June 4 (Bloomberg) -- The Australian dollar is poised to climb to the highest level since November against its New Zealand peer, after rising above a key level of resistance for the first time in more than a year.
The Aussie may strengthen to NZ$1.1360, the target of a so-called double bottom pattern, after a “bullish break” above the 200-day moving average at NZ$1.0984, said Shyam Devani, a Singapore-based senior technical strategist at Citigroup Inc., the world’s biggest foreign-exchange trader. It was the first time the exchange rate had exceeded the gauge since March 2013.
Australia’s currency rose as high as NZ$1.1028 today, a level unseen since Dec. 11, after the national statistics bureau said the economy grew at the fastest pace in two years, while milk prices in New Zealand fell at an eighth straight monthly auction. Milk powder, butter and cheese make up the largest share of New Zealand’s outbound trade.
The Aussie has rallied for three months against the kiwi, the longest streak since 2011, after reaching a low of NZ$1.0536 in March. That formed the second part of the double bottom, which began with a more than eight-year low of NZ$1.0493 in January.
Hedge funds and other large speculators turned bullish on the Australian dollar in April for the first time in almost a year. The difference in the number of wagers on a rise compared with those on a decline -- so-called net longs -- swung to as high as 19,462 in the week ended May 20, figures from the Washington-based Commodity Futures Trading Commission show, from net shorts of 65,723 contracts in January.
In contrast, investors have been betting on gains in New Zealand’s dollar since September, with net longs reaching an almost one-year high of 20,693 contracts in the week to May 6.
The Aussie traded at NZ$1.1015 as of 9:53 a.m. in London.
The data show bullish kiwi positions have become crowded, suggesting further room for the Aussie to rise against its New Zealand peer, Callum Henderson, global head of foreign-exchange research at Standard Chartered Plc in Singapore, said in a phone interview today. Fundamentals also favor Australia’s dollar in the near term, as falling milk prices weigh on the New Zealand currency, he said.
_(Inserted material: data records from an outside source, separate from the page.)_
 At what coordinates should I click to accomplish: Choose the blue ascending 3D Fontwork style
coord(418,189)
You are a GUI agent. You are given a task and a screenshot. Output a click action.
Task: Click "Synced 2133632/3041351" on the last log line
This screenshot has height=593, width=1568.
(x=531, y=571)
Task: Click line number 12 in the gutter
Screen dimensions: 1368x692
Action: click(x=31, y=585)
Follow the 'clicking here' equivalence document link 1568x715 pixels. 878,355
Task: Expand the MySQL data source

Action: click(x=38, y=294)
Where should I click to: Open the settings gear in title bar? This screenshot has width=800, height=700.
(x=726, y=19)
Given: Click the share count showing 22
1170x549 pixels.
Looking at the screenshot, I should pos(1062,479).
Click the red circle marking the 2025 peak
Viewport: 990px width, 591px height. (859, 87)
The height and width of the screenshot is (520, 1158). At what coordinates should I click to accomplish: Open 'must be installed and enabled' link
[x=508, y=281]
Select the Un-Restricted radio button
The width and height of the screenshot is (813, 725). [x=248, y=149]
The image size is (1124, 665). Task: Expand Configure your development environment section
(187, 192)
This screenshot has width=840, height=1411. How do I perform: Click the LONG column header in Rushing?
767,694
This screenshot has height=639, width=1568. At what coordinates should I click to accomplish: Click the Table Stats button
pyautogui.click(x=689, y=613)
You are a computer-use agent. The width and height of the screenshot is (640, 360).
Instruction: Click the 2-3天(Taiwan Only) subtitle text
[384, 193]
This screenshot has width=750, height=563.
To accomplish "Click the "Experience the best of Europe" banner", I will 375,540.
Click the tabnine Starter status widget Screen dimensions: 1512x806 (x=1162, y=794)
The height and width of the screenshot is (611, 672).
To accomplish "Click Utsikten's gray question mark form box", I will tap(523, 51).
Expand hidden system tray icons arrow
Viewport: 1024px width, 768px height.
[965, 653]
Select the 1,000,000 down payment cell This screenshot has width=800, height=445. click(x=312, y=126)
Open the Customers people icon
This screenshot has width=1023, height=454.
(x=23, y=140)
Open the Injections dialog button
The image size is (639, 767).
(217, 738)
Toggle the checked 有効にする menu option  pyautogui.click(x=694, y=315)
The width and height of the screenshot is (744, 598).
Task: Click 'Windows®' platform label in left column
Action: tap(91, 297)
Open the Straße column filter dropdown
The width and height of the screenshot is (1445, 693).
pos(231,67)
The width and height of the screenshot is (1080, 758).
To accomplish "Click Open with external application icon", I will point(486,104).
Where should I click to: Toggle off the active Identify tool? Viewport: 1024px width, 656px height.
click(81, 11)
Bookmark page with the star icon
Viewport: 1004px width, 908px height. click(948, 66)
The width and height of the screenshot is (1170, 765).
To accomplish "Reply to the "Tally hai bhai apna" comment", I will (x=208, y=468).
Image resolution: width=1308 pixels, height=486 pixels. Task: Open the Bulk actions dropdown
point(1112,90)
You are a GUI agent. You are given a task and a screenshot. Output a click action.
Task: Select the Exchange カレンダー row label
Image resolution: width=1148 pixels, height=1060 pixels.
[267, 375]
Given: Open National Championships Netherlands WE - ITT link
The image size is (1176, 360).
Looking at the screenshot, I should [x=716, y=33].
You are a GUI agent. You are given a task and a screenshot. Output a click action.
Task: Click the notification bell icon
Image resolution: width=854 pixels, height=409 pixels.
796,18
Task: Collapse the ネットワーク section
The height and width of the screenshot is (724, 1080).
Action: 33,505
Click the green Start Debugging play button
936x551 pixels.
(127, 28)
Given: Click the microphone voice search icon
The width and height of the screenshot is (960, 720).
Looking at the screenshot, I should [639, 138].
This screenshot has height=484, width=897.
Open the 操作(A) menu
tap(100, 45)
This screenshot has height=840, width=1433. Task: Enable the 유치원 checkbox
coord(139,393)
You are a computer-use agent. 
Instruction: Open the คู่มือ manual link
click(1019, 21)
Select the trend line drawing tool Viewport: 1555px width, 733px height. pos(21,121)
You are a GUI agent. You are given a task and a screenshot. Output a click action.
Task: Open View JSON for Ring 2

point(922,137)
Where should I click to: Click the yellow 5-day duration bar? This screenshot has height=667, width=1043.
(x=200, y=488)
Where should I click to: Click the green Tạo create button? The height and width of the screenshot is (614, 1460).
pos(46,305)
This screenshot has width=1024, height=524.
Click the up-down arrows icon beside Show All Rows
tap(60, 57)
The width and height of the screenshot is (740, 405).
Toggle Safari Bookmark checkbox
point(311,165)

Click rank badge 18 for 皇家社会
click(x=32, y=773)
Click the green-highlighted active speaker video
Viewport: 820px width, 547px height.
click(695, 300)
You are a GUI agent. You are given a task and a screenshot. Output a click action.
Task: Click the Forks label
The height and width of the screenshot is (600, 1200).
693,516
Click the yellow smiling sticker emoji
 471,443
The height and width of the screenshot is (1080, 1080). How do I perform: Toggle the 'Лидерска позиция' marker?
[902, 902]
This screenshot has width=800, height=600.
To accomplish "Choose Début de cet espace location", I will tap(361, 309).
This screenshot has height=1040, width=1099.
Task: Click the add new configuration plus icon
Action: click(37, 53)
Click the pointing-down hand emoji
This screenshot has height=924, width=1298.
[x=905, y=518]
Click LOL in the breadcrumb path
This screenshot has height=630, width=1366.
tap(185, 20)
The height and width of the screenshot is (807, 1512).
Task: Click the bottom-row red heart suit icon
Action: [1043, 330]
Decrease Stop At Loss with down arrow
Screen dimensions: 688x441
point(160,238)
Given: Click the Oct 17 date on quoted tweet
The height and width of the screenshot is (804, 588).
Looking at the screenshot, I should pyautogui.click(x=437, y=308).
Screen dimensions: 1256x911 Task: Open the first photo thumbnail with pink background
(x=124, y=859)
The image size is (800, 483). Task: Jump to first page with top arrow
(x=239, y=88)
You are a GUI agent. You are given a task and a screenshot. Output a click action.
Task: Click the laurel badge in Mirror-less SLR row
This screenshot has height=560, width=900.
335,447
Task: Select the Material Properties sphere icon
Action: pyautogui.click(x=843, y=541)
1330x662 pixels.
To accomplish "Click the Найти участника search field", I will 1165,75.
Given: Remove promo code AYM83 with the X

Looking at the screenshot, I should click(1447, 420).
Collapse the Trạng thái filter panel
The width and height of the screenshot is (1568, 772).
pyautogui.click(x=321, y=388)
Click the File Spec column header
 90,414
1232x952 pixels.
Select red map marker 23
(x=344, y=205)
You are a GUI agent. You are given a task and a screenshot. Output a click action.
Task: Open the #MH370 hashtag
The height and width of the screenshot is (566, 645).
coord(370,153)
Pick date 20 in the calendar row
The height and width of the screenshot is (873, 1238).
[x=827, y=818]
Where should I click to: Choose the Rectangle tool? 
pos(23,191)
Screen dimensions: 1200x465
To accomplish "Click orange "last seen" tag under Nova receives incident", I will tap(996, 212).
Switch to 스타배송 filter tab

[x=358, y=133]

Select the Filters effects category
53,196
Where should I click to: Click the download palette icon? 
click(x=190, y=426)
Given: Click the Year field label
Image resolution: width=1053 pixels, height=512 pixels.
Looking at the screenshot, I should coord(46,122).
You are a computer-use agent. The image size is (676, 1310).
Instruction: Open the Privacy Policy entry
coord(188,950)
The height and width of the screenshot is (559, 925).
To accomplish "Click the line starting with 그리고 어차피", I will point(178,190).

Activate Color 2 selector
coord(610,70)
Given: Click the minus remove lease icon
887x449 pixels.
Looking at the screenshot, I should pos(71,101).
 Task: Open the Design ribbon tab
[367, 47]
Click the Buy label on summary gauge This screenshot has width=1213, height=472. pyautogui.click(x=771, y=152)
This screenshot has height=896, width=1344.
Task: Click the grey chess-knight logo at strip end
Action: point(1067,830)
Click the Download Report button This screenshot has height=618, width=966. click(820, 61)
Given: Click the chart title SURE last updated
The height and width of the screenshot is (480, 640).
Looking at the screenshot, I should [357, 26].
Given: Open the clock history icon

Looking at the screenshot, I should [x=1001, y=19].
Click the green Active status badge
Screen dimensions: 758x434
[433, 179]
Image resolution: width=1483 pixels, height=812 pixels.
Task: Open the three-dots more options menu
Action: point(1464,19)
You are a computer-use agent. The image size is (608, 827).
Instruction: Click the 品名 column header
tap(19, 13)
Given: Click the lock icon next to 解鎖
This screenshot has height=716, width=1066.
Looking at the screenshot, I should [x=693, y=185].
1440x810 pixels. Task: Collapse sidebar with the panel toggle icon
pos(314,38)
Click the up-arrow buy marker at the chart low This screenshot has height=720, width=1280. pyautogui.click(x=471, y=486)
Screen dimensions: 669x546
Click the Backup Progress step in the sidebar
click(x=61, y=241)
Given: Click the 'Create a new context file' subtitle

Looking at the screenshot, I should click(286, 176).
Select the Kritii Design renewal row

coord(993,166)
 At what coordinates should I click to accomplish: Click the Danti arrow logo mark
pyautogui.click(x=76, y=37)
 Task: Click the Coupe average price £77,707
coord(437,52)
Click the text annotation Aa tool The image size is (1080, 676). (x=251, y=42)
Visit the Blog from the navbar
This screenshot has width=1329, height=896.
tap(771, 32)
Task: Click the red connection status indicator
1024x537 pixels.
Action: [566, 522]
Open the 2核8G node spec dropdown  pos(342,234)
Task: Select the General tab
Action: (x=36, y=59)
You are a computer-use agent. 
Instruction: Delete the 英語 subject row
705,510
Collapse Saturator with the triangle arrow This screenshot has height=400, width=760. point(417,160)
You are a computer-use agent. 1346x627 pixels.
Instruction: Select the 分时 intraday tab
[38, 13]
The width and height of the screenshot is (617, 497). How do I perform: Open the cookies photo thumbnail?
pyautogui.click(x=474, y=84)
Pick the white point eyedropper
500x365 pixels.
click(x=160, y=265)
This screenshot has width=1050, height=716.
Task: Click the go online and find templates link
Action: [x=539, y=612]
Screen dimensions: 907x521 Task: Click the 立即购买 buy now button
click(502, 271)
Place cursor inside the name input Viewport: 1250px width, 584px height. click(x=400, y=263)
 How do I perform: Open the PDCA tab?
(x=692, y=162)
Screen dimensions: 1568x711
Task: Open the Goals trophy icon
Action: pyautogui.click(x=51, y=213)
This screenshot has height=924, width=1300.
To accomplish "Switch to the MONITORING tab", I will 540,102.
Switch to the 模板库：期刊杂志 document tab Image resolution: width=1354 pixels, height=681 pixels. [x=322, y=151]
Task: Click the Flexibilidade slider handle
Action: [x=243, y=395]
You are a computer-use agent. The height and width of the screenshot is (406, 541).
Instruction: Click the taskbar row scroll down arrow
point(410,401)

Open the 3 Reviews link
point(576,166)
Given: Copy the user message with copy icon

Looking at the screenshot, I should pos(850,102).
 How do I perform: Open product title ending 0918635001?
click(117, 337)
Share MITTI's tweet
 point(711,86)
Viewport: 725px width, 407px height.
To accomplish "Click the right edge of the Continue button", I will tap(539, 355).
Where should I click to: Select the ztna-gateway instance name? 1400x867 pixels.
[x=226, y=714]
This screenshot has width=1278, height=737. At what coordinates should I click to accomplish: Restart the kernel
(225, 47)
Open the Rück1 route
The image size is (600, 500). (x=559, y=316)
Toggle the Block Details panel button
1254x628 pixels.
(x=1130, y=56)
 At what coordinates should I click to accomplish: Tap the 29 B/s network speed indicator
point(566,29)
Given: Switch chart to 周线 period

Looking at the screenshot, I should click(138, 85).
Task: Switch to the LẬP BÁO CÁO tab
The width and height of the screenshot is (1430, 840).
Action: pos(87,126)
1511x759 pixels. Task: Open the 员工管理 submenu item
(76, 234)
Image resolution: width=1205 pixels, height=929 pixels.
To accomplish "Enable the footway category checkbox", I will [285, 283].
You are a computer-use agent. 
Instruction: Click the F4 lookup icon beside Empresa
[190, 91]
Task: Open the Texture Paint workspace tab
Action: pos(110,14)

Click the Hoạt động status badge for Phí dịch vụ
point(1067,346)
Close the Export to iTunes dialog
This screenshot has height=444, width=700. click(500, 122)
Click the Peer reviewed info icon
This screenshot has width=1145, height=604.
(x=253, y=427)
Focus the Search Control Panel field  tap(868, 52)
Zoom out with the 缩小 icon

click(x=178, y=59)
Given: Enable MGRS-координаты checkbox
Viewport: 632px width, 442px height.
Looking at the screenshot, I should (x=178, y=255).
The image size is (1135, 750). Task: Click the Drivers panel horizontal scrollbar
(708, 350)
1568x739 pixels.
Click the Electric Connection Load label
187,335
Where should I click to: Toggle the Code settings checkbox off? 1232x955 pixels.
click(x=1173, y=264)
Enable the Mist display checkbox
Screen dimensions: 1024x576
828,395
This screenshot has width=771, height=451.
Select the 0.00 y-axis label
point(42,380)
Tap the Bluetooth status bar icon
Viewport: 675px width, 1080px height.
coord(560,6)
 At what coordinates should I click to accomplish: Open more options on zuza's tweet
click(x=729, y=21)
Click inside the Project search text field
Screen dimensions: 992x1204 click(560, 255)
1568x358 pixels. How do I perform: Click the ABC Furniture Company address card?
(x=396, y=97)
The kiwi was the best performing Group of 10 currency against the dollar in the first quarter of the year as the Reserve Bank of New Zealand in March became the first developed-nation central bank to lift borrowing costs since 2011, boosting its main interest rate in two steps over two months to 3 percent from a record low 2.5 percent. The Reserve Bank of Australia has kept its benchmark at a record low 2.5 percent since August.
Swap traders predict the RBNZ will raise the cash rate by 79 basis points, or 0.79 percentage point, in the next 12 months, a Credit Suisse Group AG index showed. They see 8 basis points of increases from the RBA over the same period.
“Given that the market is not pricing in a significant risk of RBA tightening any time soon, there is plenty of scope for investors to bring forward those expectations,” Todd Elmer, a Singapore-based strategist at Citigroup, said yesterday by phone. “Aussie is likely to benefit from a continued economic pickup.”
In technical analysis, investors and analysts study charts of trading patterns to forecast changes in a security, commodity, currency or index.